(Records supplied Opens)

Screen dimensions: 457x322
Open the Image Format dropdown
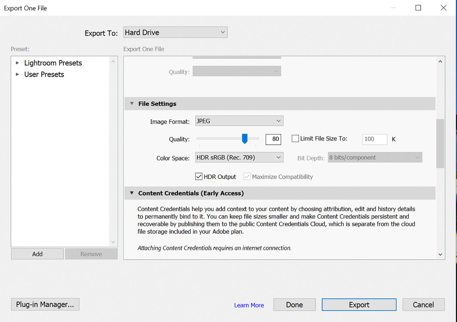(239, 121)
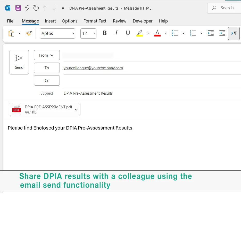Image resolution: width=241 pixels, height=242 pixels.
Task: Expand the DPIA PRE-ASSESSMENT.pdf attachment menu
Action: coord(76,109)
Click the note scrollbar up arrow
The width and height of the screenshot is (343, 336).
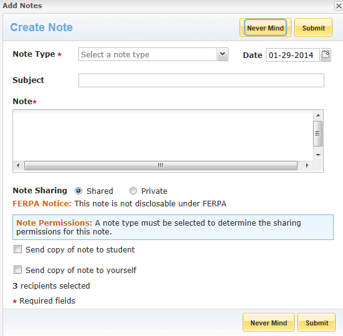(x=318, y=115)
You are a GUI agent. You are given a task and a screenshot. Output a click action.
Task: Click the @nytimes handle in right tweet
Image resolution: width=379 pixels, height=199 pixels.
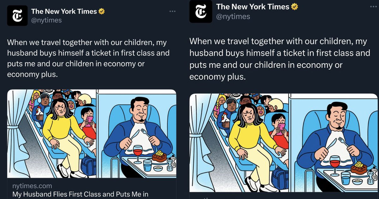[x=233, y=16]
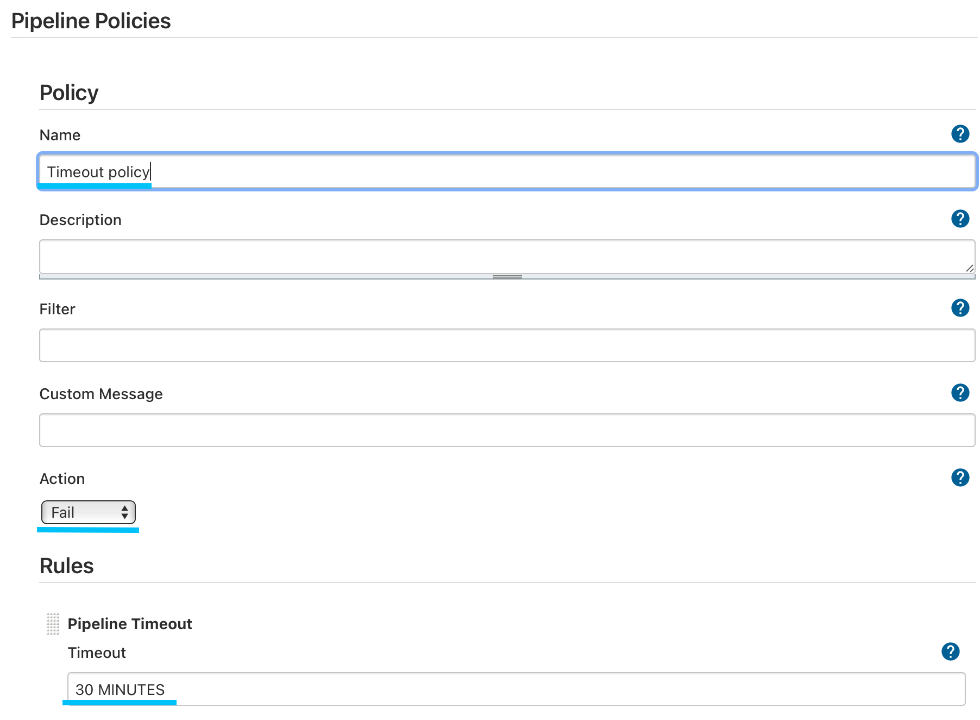Open help for the Description field
This screenshot has width=980, height=720.
point(960,219)
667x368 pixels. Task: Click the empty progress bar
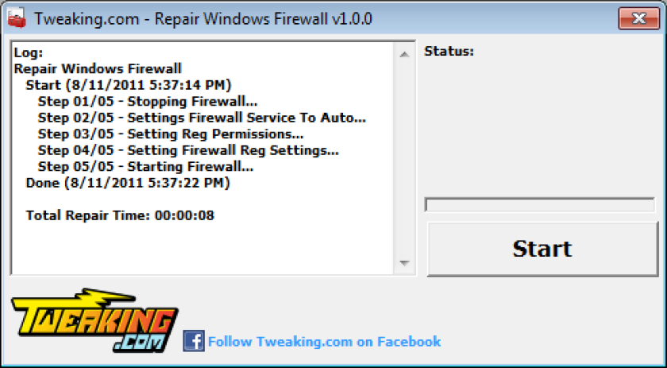[x=540, y=204]
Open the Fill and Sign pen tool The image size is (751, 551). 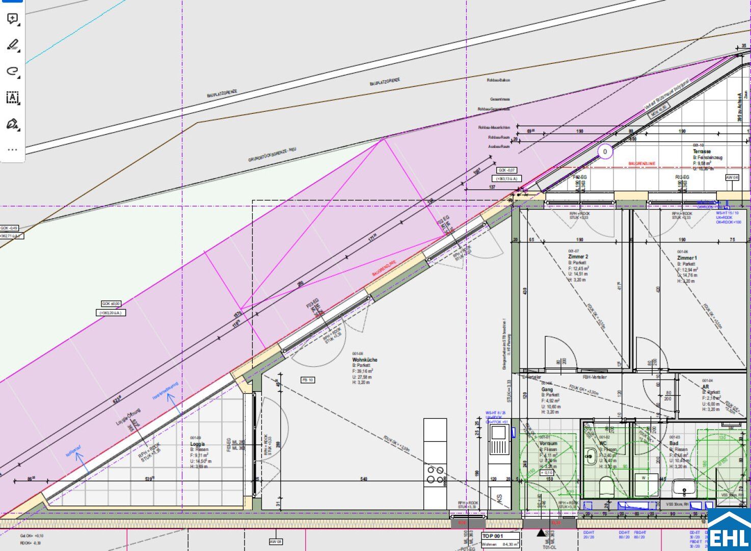click(x=12, y=124)
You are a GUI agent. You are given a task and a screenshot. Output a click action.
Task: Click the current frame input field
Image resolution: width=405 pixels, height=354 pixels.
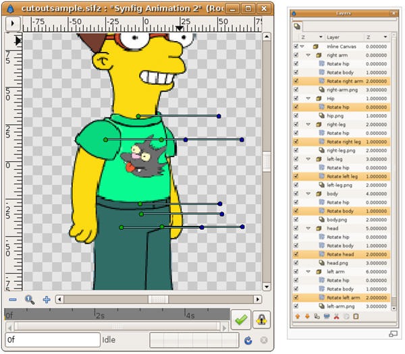[52, 340]
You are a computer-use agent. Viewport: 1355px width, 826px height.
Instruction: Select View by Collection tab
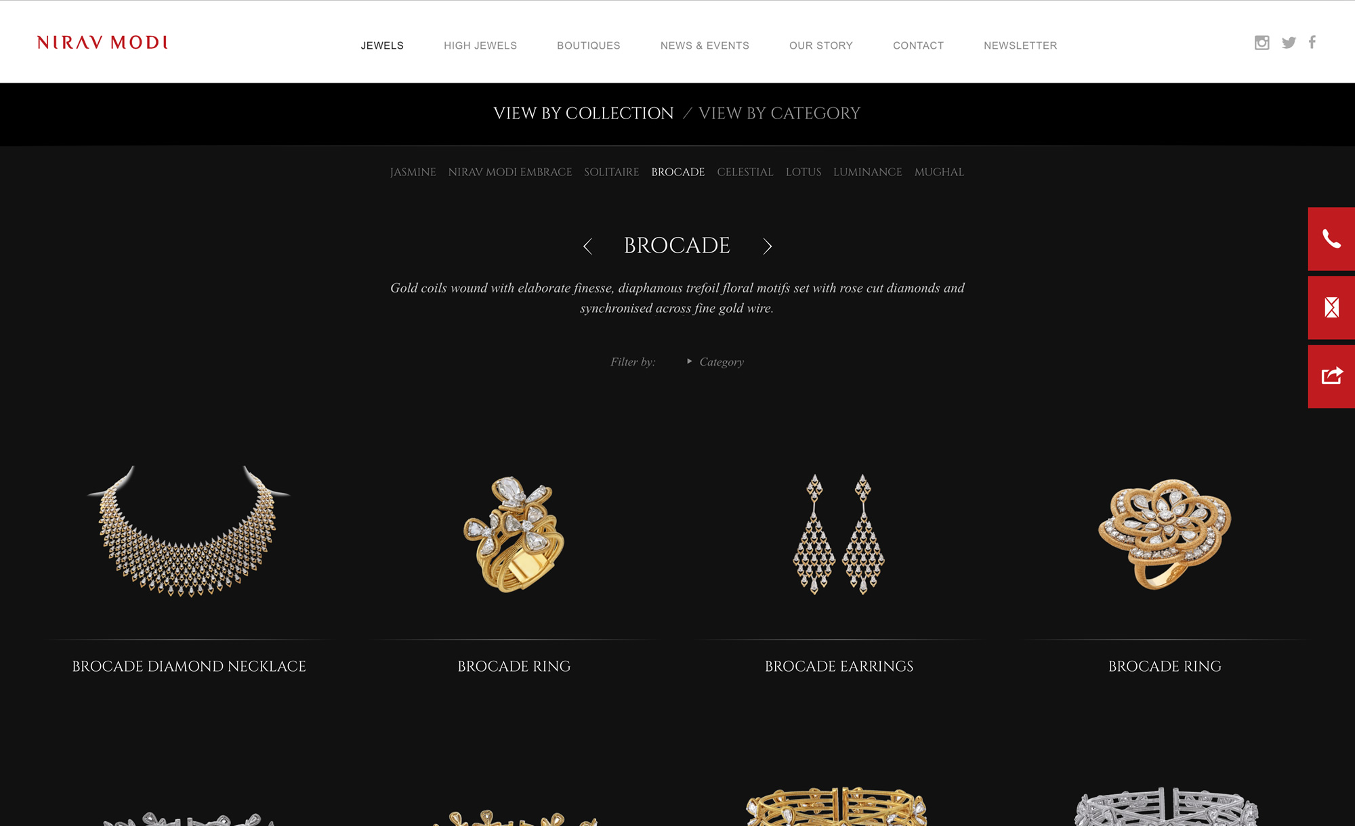[583, 114]
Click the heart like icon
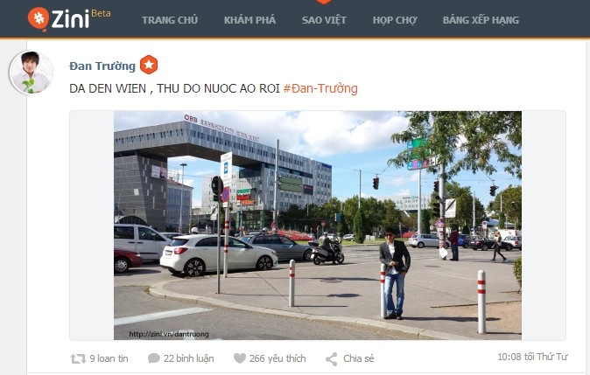Image resolution: width=590 pixels, height=375 pixels. (239, 358)
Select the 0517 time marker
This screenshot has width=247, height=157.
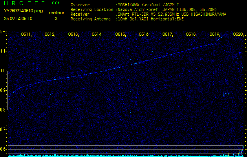click(167, 35)
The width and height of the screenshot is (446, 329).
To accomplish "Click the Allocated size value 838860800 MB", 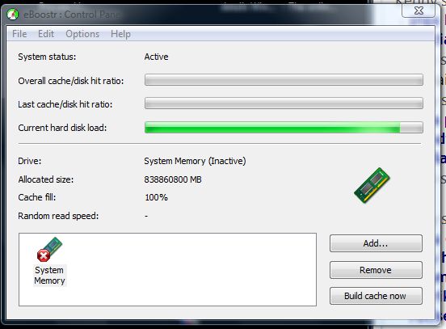I will point(173,179).
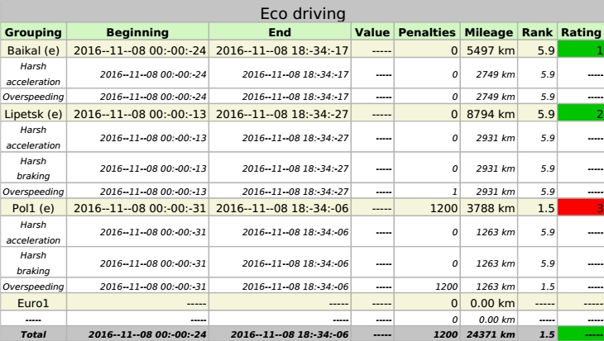
Task: Click the 8794 km mileage cell
Action: (x=490, y=112)
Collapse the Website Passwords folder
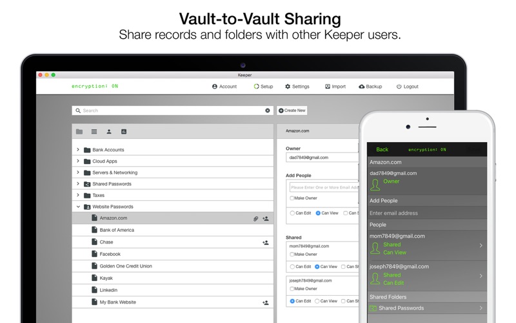 78,207
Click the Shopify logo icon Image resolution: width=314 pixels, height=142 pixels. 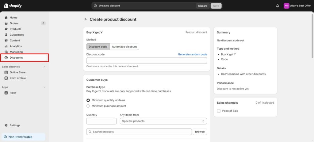[x=6, y=6]
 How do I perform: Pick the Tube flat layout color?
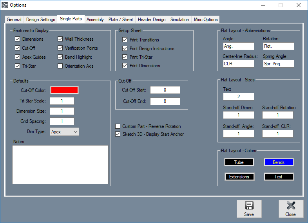point(239,162)
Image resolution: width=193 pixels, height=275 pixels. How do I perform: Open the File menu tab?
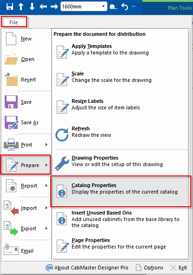click(14, 22)
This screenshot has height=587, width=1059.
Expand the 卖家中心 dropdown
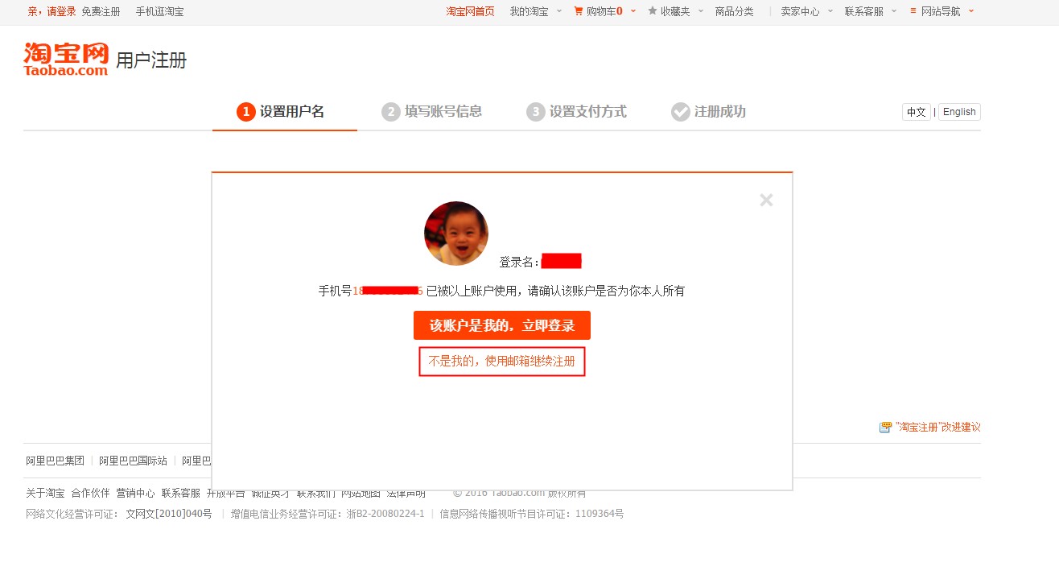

(Records supplied Closes)

> [Exercise]
Repeat, exactly and in full, each line from the start of the data to the line that contains "Click the note scrollbar up arrow". Pictures do not go in.

> [Exercise solution]
Screen dimensions: 457x322
Open the Image Format dropdown
(239, 121)
Image resolution: width=241 pixels, height=242 pixels.
Task: Expand the DPIA PRE-ASSESSMENT.pdf attachment menu
Action: coord(76,109)
Click the note scrollbar up arrow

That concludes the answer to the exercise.